VORLIEGENDER AUSZUG:
○ ○ ○

Tatsächlich ist was wahres dran. Die Rechner mit AT-Netzteil hatten noch den Stromschalter des Netzteils vorn am Case zum einschalten, also die vollen 220V. Da konnte man noch sicher sein, wenn man vorn am PC den Schalter drückte liefen zumindest die Lüfter an. 
Meiner Erfahrung nach läuft jedes NT-OS viel stabiler, sicherer und sauberer als Windows98SE. Selbst meine Kiste, die wirklich gut läuft, lieferte gestern einen BSOD nachdem er aus dem Standby aufgeweckt wurde. Daran sind 9x-User gewohnt.


----------



## Herb_G (24. Oktober 2016)

Jedes einzelne Wort gelesen, sehr geiler Bericht - und vor allem geile Zockmaschine. Bis einschließlich XP läuft ja auch noch der Gamport. Ab Vista hatte man keine Chance mehr, die Geräte zum Laufen zu bringen. Ein Trauerspiel. So gute Joysticks gibt es heute gar nicht mehr.


----------



## PCGH_Torsten (24. Oktober 2016)

@Herb-G:Es gibt von Logilink einen funktionierenden Gameport-USB-Adapter. Zwar hat man nur die Wahl zwischen vier verschiedenen USB-Gameport-Geräten, die emuliert werden sollen, so dass keine komplexen Zusatzfunktionen nutzbar sind. Aber für zwei Achsen und vier Tasten reicht es bei mir –  modernere Sticks waren ja oft nativ USB-tauglich. Ich persönlich nutze Microsoft Prescision Pro (USB-taugliche Version mit einfachem Adapter) und Boeder P-16 (via Logilink) auch unter Windows 7 regelmäßig.

○ ○ ○

AUFGABEN:
a – Gib aus dem Forenauszug über alte Rechner den Abschnitt wortgetreu wieder, beginnend bei „## PCGH_Torsten (24.“ und endend bei „Windows 7 regelmäßig.“.
b – Beantworte diese Fragen zum Forenauszug über alte Rechner:
(i) Wo saß bei Rechnern mit AT-Netzteil der Stromschalter des Netzteils?
(ii) Ab welcher Windows-Version ließen sich die Gameport-Geräte laut Herb_G nicht mehr zum Laufen bringen?
(iii) Von welchem Hersteller gibt es laut PCGH_Torsten einen funktionierenden Gameport-USB-Adapter?
c – Schreib den Forenauszug über alte Rechner und Gameport-Joysticks nach seinem letzten Satz weiter.

AUSZÜGE AUS DATENSÄTZEN:

○ ○ ○

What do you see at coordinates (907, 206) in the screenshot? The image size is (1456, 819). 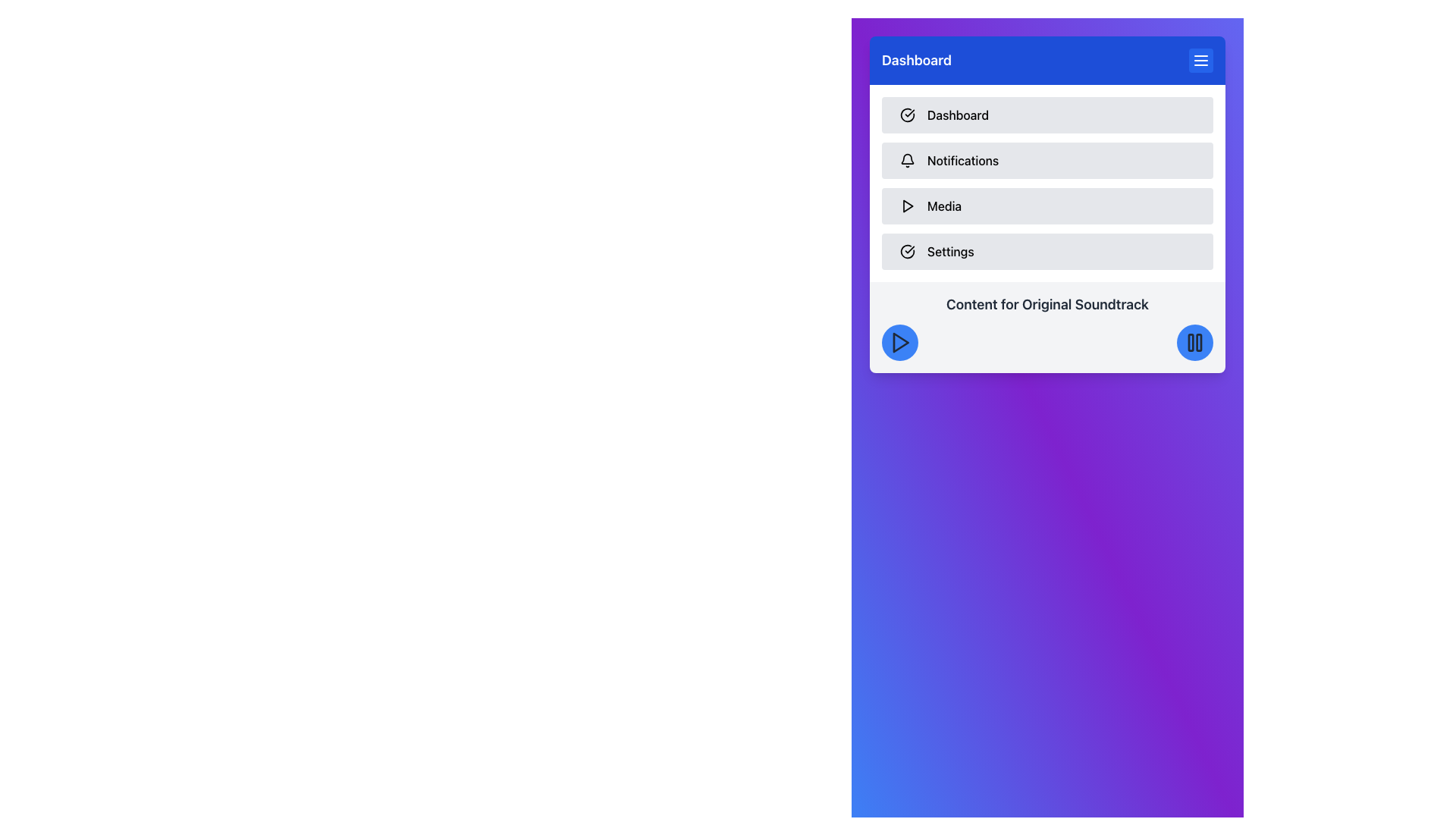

○ ○ ○

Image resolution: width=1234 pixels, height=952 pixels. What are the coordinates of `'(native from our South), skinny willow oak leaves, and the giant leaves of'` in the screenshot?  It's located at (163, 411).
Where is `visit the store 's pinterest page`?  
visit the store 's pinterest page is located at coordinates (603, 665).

○ ○ ○

DIE ANTWORTEN:
a –
## PCGH_Torsten (24. Oktober 2016)

@Herb-G:Es gibt von Logilink einen funktionierenden Gameport-USB-Adapter. Zwar hat man nur die Wahl zwischen vier verschiedenen USB-Gameport-Geräten, die emuliert werden sollen, so dass keine komplexen Zusatzfunktionen nutzbar sind. Aber für zwei Achsen und vier Tasten reicht es bei mir –  modernere Sticks waren ja oft nativ USB-tauglich. Ich persönlich nutze Microsoft Prescision Pro (USB-taugliche Version mit einfachem Adapter) und Boeder P-16 (via Logilink) auch unter Windows 7 regelmäßig.

b –
(i) Vorn am Case.
(ii) Ab Vista.
(iii) Von Logilink.

c –
shootme55 schrieb:


> Vielleicht findet irgendwer noch einen Weg, eine leistungsfähigere Architektur sauber zum laufen zu bringen, und ich freu mich drauf es zu lesen. Aber für mich kleinen Baumeister waren die Grenzen (The final Frontier) definitiv erreicht.



Von PCI-E-BSODs wurde ich vermutlich verschont, weil ich auf dem Core 2 System mangels Geforce-9-Treiber nur 2D nutzen konnte und meine 2ZS habe ich auch immer nur mit dem Treiber von der CD betrieben. Die Suche nach Treiber-Downloads nahm erst mit Windows 7 ungeahnte Ausmaße an. Mit Nvidia-Intel-Chipsätzen würde ich es übrigens nicht versuchen. Die waren schon mit aktueller Hard- und Software nicht unprobelmatisch, da werde ich eher das Risiko mit einem noch neueren Intel-Chipsatz wagen. Wenn ich mal Zeit hab™ 
(Ich bin gestern noch über das Gerücht gestolpert, es gebe eine Forceware 82.96 für 98SE, die alles bis zu Geforce 7900 unterstützt. Und ich hab da noch eine G71-bestückte 7800 GS im Schrank *juckende Finger*)




Lonesloane schrieb:


> Danke für den Bericht! Ich habe selbst noch 2 Retroprojekte mit Athlon 2400 und 939 Dual und gehe die jetzt mal an nachdem ich deinen Bericht gelesen habe.
> 
> Eine Frage hätte ich noch: Läuft auf deinem System Diablo 1? Oder muss man da sogar auf Win95 gehen? Ich meine mich zu erinnern, daß es auf Win98 nicht lief.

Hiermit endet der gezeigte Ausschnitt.